Reputation: 2322
I have a long character vector of protein names which I want to reduce.
I want to remove from the vector all entries that are == "5-FCL-like_protein" and all entries that start with "CBSS-"
For the first problem, I can just use %in%
remove <- c("5-FCL-like_protein")
vec[! vec %in% remove]
But how can I include the entries that start with "CBSS-" as well?
Thank you.
Upvotes: 0
Views: 216
Reputation: 887048
Or we can use this within grep
grep("^(CBSS|5-FCL-like_protein$)", vec, value = TRUE, invert = TRUE)
#[1] "Protein1" "Protein2"
vec <- c("Protein1","Protein2", "CBSS-Protein 2", "5-FCL-like_protein")
Upvotes: 1
Reputation: 14360
You can use two conditions in your subset. The first one is very similar to your %in%
except I use ==
instead just because of personal preference.
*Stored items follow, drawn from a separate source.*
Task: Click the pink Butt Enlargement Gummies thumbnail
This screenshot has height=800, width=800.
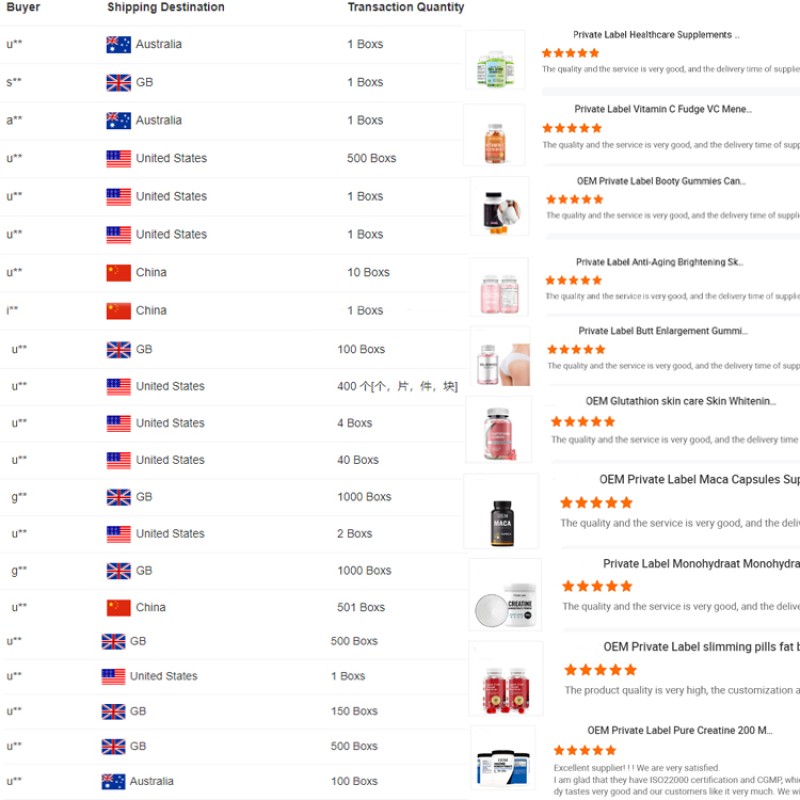Action: (500, 356)
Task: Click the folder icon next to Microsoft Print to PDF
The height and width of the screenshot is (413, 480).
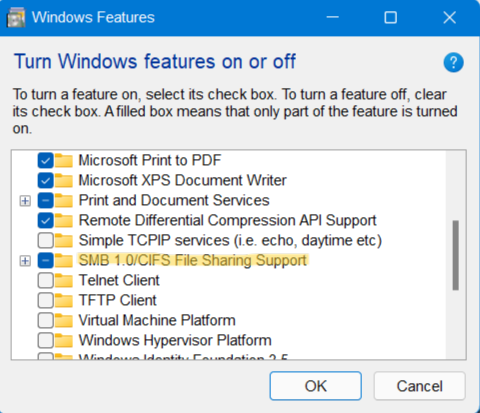Action: click(63, 160)
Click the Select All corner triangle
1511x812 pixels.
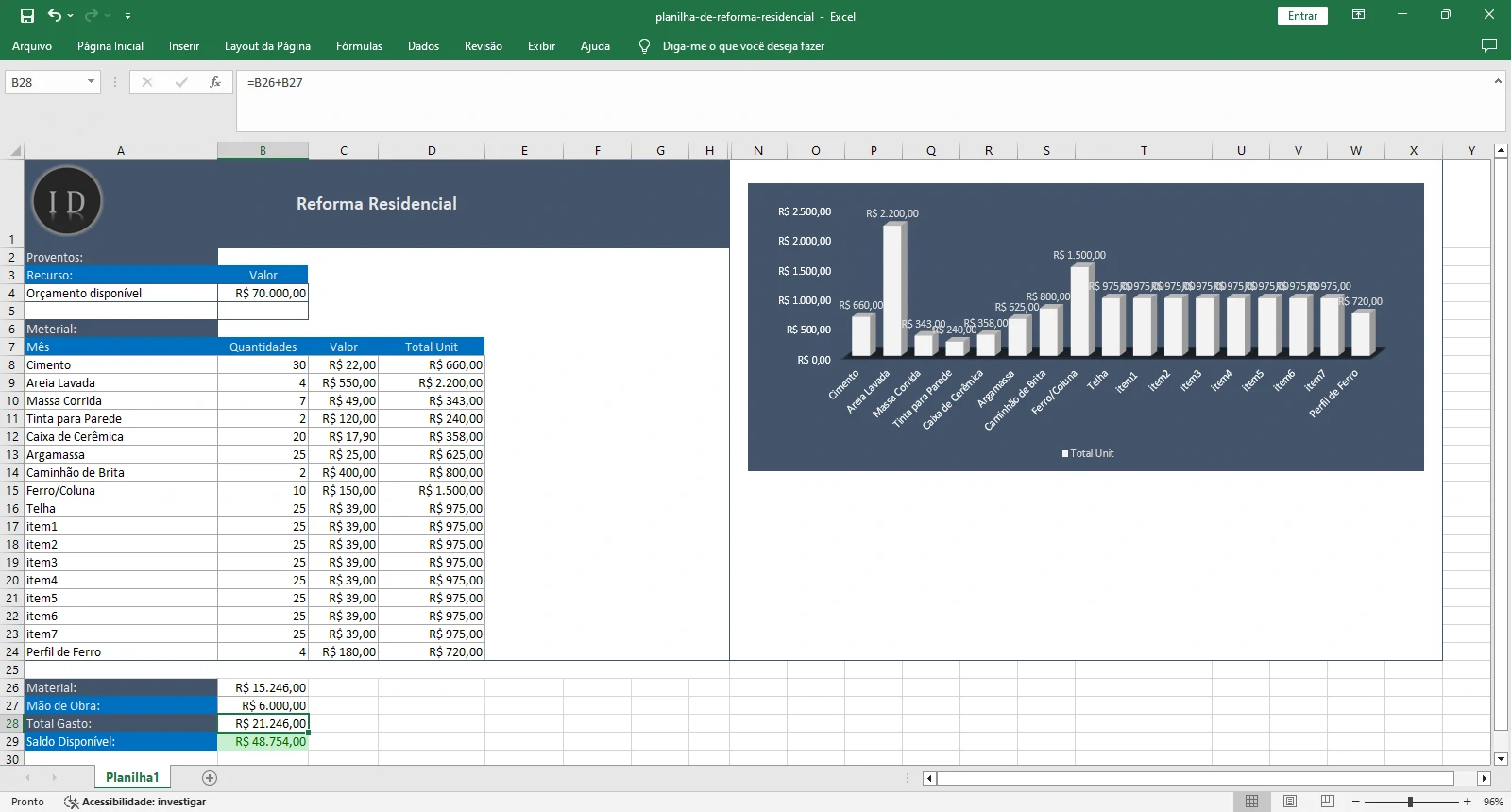coord(14,150)
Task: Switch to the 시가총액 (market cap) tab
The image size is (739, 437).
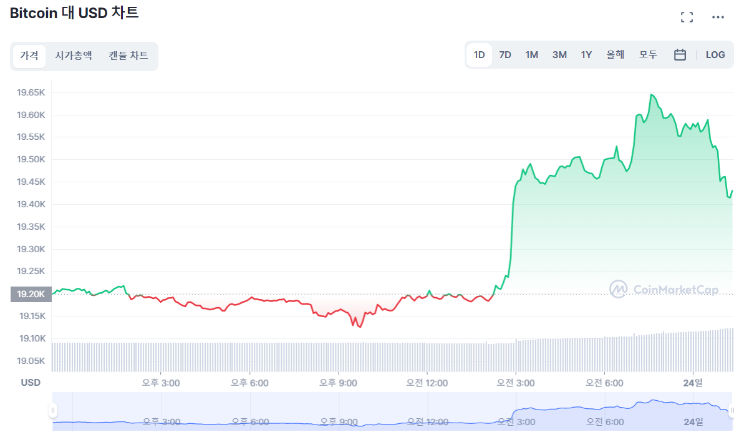Action: pos(73,56)
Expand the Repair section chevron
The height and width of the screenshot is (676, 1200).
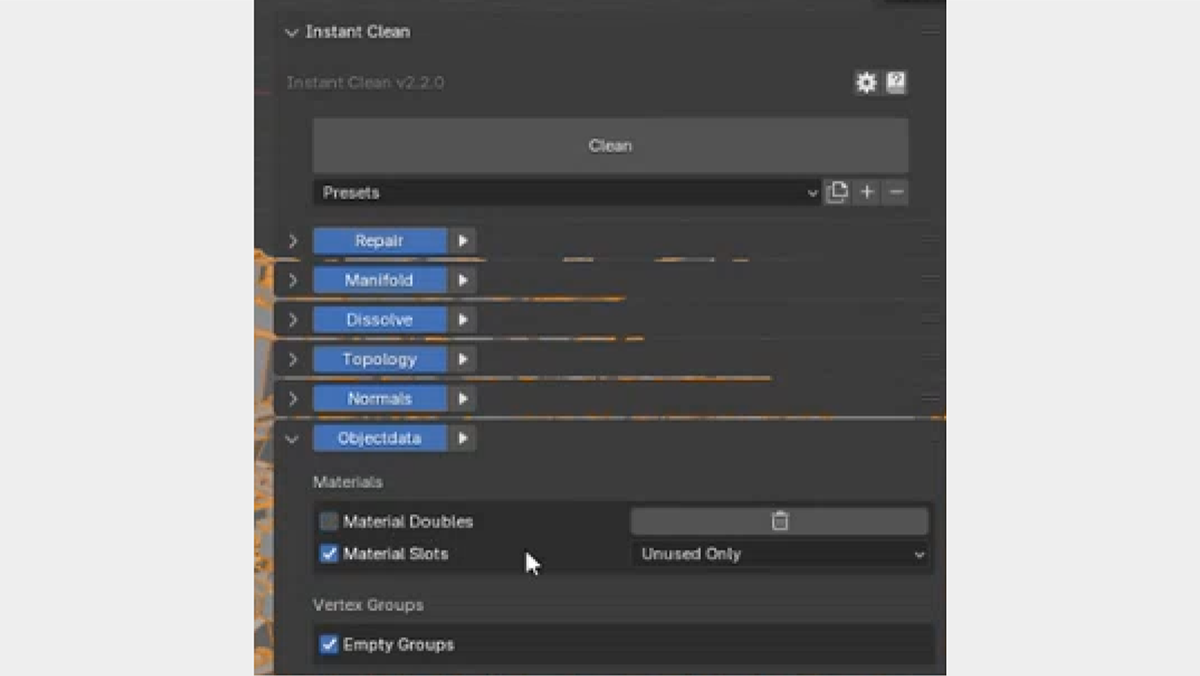[293, 241]
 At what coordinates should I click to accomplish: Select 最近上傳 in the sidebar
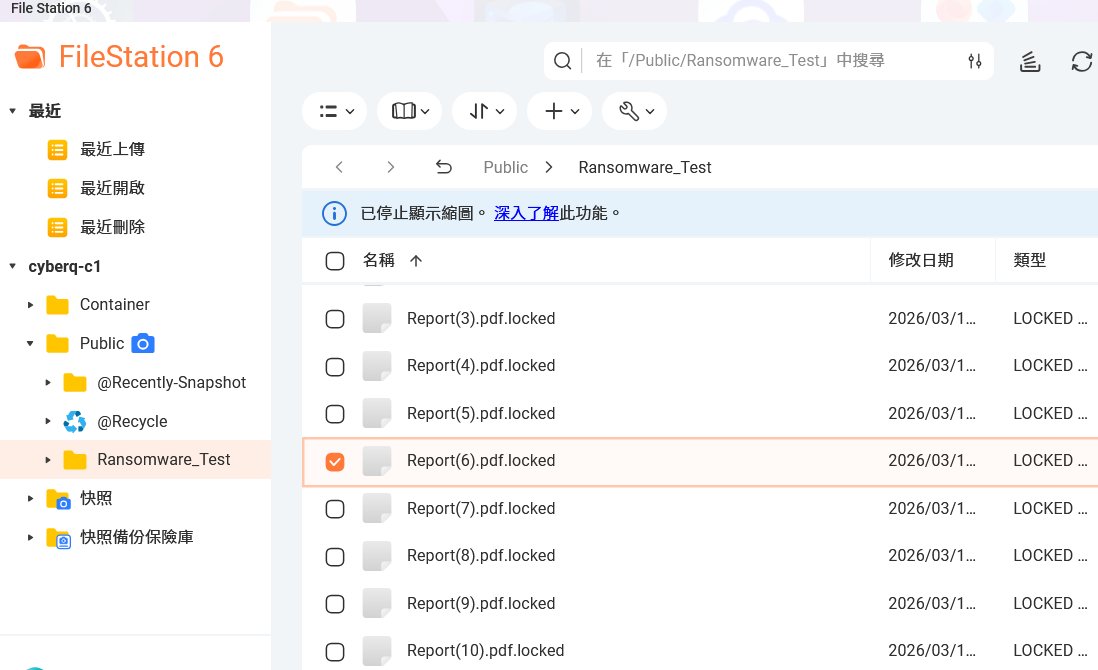click(112, 149)
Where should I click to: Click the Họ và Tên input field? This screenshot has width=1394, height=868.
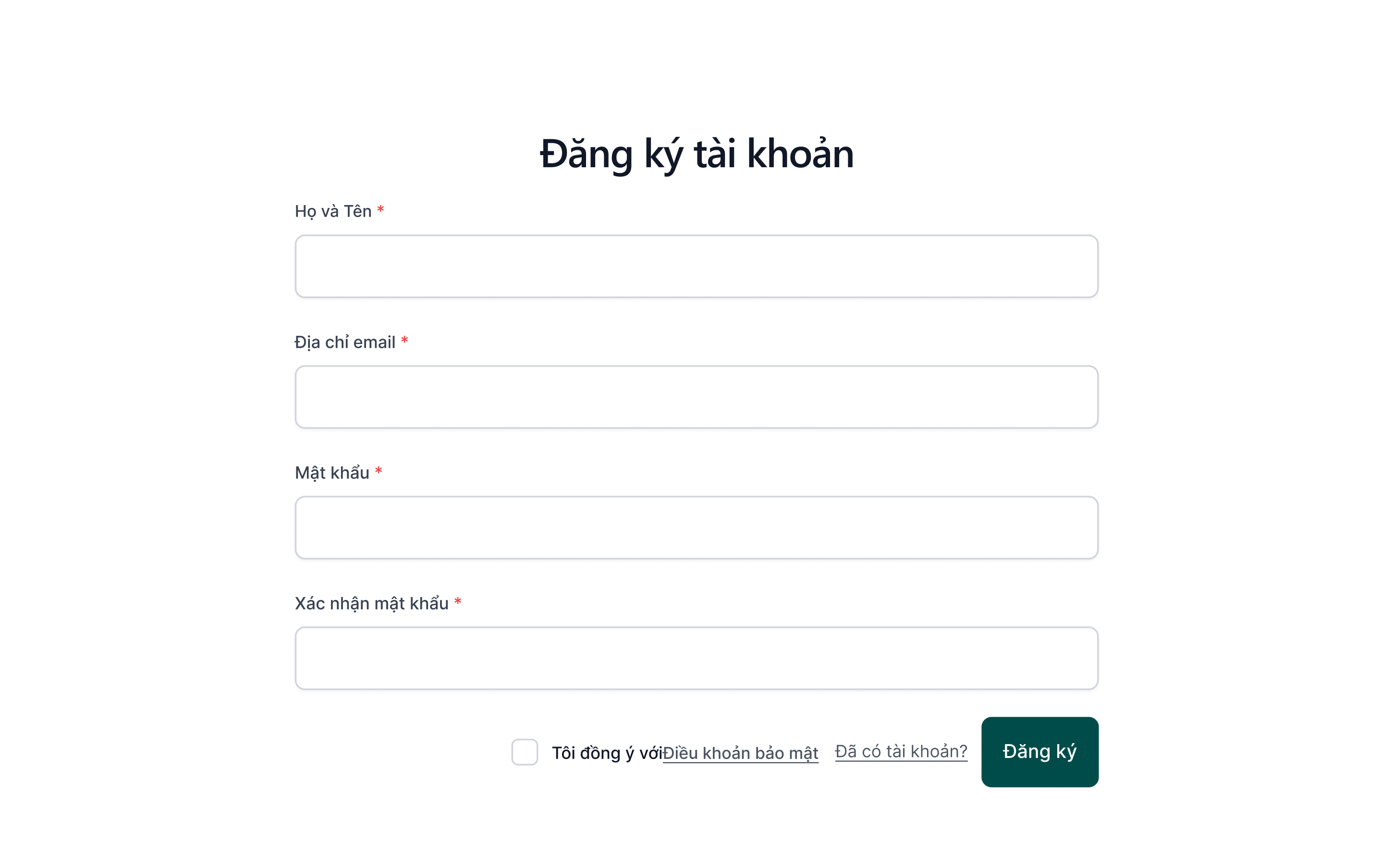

If you have multiple strings you want to exclude you can go back to %in%
. The second one uses grepl
to match "CBSS-"
at the beginning of the string.
vec <- c("Protein1","Protein2", "CBSS-Protein 2", "5-FCL-like_protein")
vec[!vec == "5-FCL-like_protein" & !grepl("^CBSS-", vec)]
#[1] "Protein1" "Protein2"
Upvotes: 2